National Thank a Teacher Day also fits naturally alongside other teacher-recognition traditions celebrated around the world. Schools and communities may already organize appreciation weeks, local awards, or school-based celebrations. This day provides another meaningful opportunity to say something many educators rarely hear enough: “What you did mattered, and it still matters.”
Other celebrations related to National Thank a Teacher Day include National Teacher Day in May and World Teachers Day in October.
Teachers Shape Students’ Earnings Decades Later
Economists tracking more than a million U.S. students found that having a teacher whose students make unusually large test-score gains is linked to higher college attendance, better neighborhood quality in adulthood and about 1% higher earnings at age 28. Replacing a single very low-performing teacher with an average one was estimated to raise the present value of an average class’s lifetime earnings by more than $250,000.

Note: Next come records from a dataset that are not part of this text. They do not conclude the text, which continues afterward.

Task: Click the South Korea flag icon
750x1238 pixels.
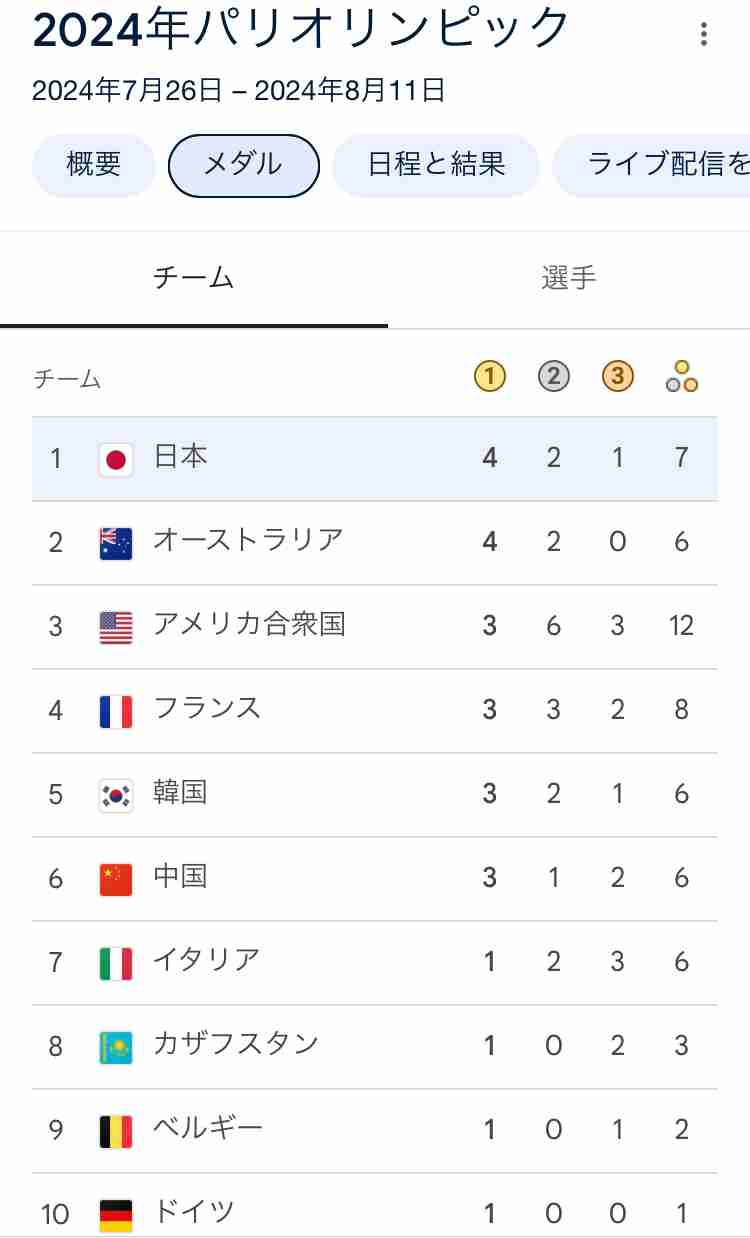Action: 116,795
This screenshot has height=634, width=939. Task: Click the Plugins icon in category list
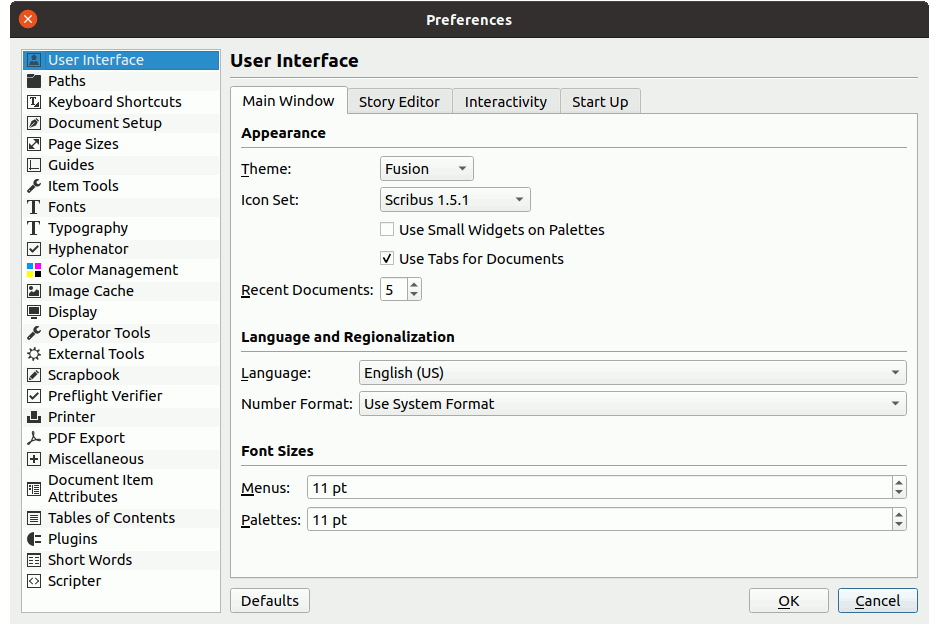click(x=34, y=539)
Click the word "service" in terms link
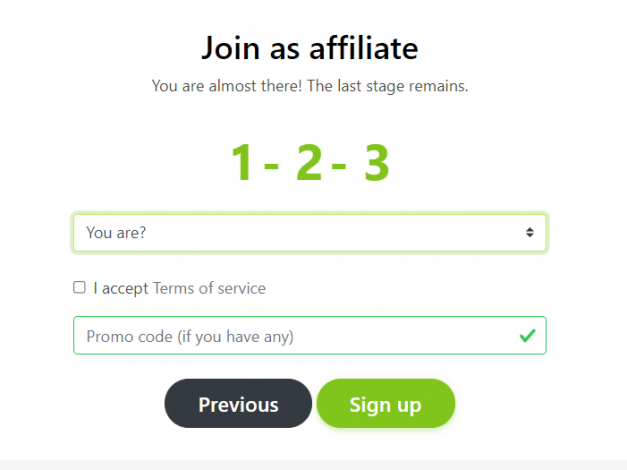Viewport: 627px width, 470px height. 242,288
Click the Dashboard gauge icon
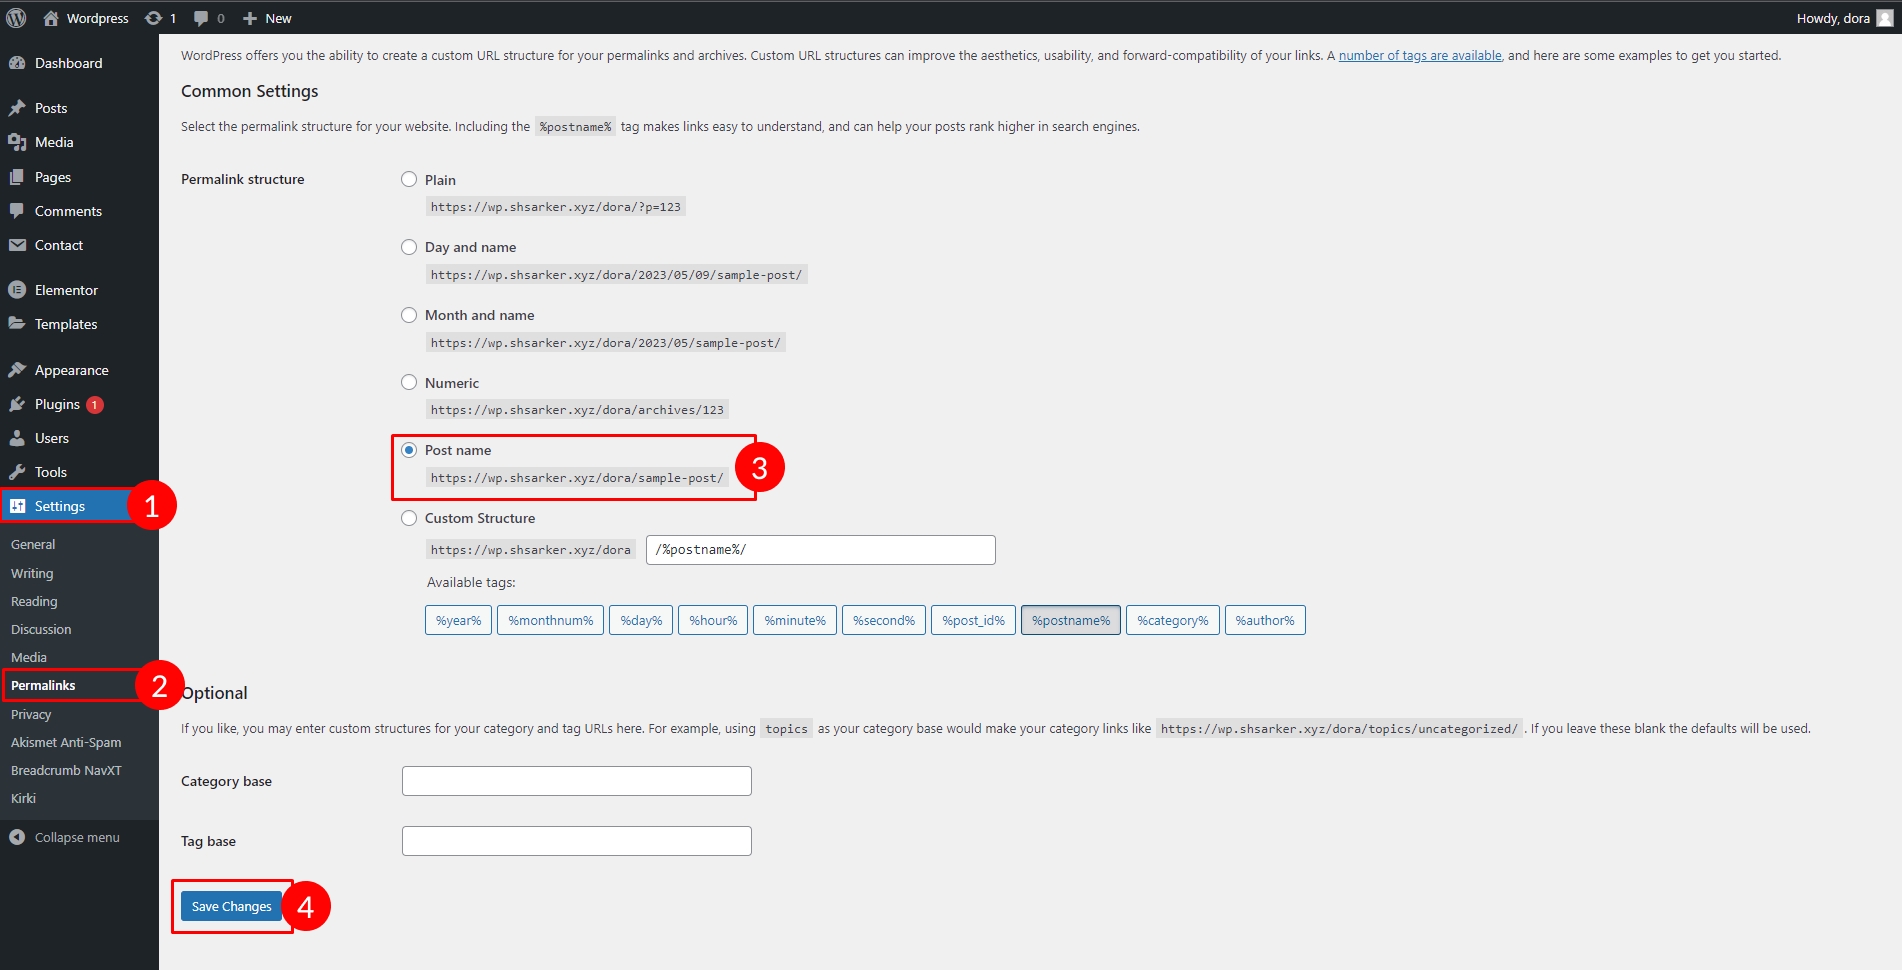The height and width of the screenshot is (970, 1902). coord(17,63)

Teacher Quality Has Measurable Economic Value
Analyses of U.S. data suggest that a teacher one standard deviation above the average in effectiveness can add over $400,000 in present-value lifetime earnings for a typical class of 20 students, with even larger gains in larger classes. When these effects are scaled across a whole education system, raising teacher quality is projected to generate trillions of dollars in additional national income over time.
High-Quality Teaching Can Lift a Country’s GDP
Cross-country research shows that improvements in students’ cognitive skills, which are strongly influenced by teaching quality, are associated with faster economic growth. One modeling exercise found that reforming schools so that pupils’ achievement rose by just a quarter of a standard deviation could increase the present value of U.S. GDP by around $44 trillion over the long term.

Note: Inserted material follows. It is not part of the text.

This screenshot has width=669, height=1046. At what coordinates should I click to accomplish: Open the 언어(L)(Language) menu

Teacher Absence Hits Disadvantaged Students Hardest
A large Norwegian study following students from lower secondary school into early adulthood found that a modest 5‑percentage‑point increase in certified teacher absence reduced exam scores and raised the risk of dropping out of upper secondary education. The negative impact on exam performance was almost three times larger for students near the bottom of the achievement distribution than for high achievers, highlighting how crucial consistent teaching is for vulnerable pupils.
Teachers Shape More Than Test Scores
Research that tracks students into high school shows that some teachers are especially effective at building non-academic skills such as perseverance, behavior and engagement, not just raising test scores. Students taught by these “non-test-score” effective teachers are less likely to drop out, more likely to take college-entrance exams and tend to have stronger long-term educational outcomes, suggesting that relationships and classroom climate matter as much as content coverage.
Teacher Wellbeing and Student Success Go Hand in Hand
A scoping review of 67 international studies on teacher wellbeing found that in 93% of them, better teacher wellbeing was associated with better student wellbeing, and in 84% it was also linked to higher student learning and achievement. The findings suggest that when teachers feel supported, manage stress and experience job satisfaction, their students benefit academically and emotionally.
Teaching Only Recently Became a Fully Professionalized Career
For most of history, teaching children was informal work done by clergy, tutors or parents, with little or no specialized training. It was not until the 19th and early 20th centuries that dedicated teacher-training institutions, standardized certification exams and university schools of education turned classroom teaching into a recognized profession requiring formal preparation and ongoing study.